There is a number of obvious limitations to a comparative analysis of the efficacy of countermeasures against adverse effects of weightlessness. It is possible to conduct a retrospective analysis of the effectiveness of training machines that were used earlier; such knowledge valuable, since some of them are still kept in the ISS as backups . Earth-side simulations reproducing some effects of a space flight offer more extensive opportunities. One of such simulations is antiorthostatic hypokinesia (ANOG), which implies a supine position with the subject's head tilted down by 6°; ANOG simulations yield data on prevention of the negative effects of hypokinesia [33, 34]. A 90-day ANOG simulation experiment has shown that the most effective training program includes treadmill sessions with a vertical axial load of about 80% of the body weight and 8090% of the maximum oxygen consumption, combined with high-intensity resistance training , which is consistent with results of our space experiment.

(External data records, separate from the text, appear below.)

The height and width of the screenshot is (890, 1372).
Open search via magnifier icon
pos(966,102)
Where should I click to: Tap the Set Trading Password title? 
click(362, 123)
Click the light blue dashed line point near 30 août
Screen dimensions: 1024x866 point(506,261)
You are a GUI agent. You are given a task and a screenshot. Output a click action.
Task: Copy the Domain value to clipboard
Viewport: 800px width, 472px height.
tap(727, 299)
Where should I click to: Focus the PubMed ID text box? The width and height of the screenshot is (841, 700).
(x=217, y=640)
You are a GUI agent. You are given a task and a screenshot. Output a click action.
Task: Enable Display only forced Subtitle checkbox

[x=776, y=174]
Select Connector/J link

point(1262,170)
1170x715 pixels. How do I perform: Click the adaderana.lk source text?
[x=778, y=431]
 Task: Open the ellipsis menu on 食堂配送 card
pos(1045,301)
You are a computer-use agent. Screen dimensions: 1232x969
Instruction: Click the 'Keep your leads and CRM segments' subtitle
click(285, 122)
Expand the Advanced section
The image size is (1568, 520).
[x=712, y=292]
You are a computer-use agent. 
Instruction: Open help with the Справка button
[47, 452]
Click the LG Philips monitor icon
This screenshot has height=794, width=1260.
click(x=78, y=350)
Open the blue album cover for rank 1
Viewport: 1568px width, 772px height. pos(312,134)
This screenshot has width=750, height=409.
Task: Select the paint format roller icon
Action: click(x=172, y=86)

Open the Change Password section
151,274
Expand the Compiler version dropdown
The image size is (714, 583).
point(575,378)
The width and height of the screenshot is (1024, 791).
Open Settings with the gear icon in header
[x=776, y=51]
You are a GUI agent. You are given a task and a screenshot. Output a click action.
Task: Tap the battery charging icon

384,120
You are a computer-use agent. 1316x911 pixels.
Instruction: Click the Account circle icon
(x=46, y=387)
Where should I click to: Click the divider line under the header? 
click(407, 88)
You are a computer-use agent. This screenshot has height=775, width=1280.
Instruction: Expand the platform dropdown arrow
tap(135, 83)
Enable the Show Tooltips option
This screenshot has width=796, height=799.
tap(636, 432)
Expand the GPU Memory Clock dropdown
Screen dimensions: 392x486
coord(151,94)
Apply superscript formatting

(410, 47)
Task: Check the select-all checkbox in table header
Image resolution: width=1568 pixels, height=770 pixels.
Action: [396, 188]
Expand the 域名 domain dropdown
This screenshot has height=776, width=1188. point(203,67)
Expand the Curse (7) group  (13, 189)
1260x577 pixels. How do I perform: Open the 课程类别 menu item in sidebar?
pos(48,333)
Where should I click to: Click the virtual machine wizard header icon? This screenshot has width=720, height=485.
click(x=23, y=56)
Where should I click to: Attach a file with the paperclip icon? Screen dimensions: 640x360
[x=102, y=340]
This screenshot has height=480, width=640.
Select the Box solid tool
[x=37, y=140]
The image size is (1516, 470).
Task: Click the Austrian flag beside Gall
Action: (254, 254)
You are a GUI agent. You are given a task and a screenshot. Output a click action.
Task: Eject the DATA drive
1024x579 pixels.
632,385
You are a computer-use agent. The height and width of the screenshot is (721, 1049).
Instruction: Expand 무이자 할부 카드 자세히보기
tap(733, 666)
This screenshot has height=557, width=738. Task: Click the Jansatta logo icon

Our study identified new prognostic indicators in the IST, namely, the total heart rate value under load and the total recovery heart rate value; when these values were high during the space flight, the cosmonaut's physical ability post-flight was hindered. Countermeasures against negative effects of weightlessness will be more effective if these indicators are taken into account in the context of training supervision. In the interests of deep space exploration missions, it is planned to conduct studies investigating readaptation to Earth conditions in the earlier post-flight period and identifying the degree of applicability of the prevention methods used for an orbital flight.
Countermeasures against negative effects of prolonged exposure to weightlessness may be more effective if the cosmonaut has more sessions of fast running (speed of 9 km/h or faster).
The standard incrementally increasing locomotor load with the treadmill in active mode that allows registering the cardiorespiratory system's parameters provides data enabling prediction of the level of physical ability post-flight.
New predictors of the cosmonaut's physical ability after a long-term space flight are suggested, namely, the total heart rate value under load and the total recovery heart rate value, as registered with the help of a standard incrementally increasing locomotor load test.